Monday, April 11, 2005

Radar Bros :: The Fallen Leaf Pages

I like to write reviews first thing in the morning typically. This morning it's Monday. I'm a little foggy from a weekend of intense method drinking. Before arriving to work, I managed to have my neighbor's dog jump on me and put two big muddy paw prints on my clean white shirt. Then, as I disembarked for a gainful day, I managed to slam my van into my fiance's honda. This is definitely Monday.
Arriving to work, I stared at my list of records to review and wondered if there was anything there that could possibly help my dismal morning. Ladies and Gentlemen...I give you Radar Bros. This Los Angeles based trio, led by Jim Putnam explore the softer, pinker side of the bloated belly of indie rock. This music is unassuming, charming, warm, and very pleasant. Understated, spot on vocals, creeping tempos, lilting theremin-like keyboard chirps and wails, and tasteful guitars work together in concert with smart, extremely well crafted songwriting to make the kind of record that you could put on just after a car was my case, and feel like it was all gonna be allright.

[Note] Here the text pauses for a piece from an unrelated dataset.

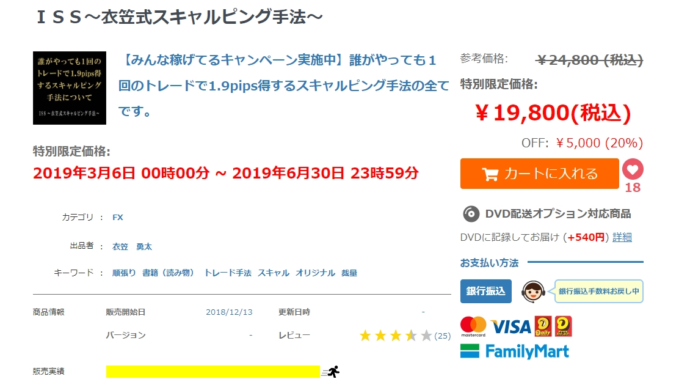The image size is (690, 390).
Task: Click the Mastercard payment logo
Action: pyautogui.click(x=473, y=326)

Much like 2002's "And the Surrounding Mountains", "The Fallen Leaf Pages" blends tones and moods in very much the same way you might find on albums by Sparklehorse, Pink Floyd (Atom Heart Mother through Dark Side of the Moon), The For Carnation, Pernice Brothers, Alan Parson's Project, Grandaddy or even at times like the later work of the Flaming Lips or Mercury Rev. The difference that makes the Radar Bros. shine is there wonderful consistency. Every song, though different from the last, has the same attention to detail. Every song is orchestrated to perfection. Every song stands on it's own. There is no filler or "lo-fi" experimentation. "The Fallen Leaf Pages" is a thinking person's record, made by some thinking people. Definitely a great listen.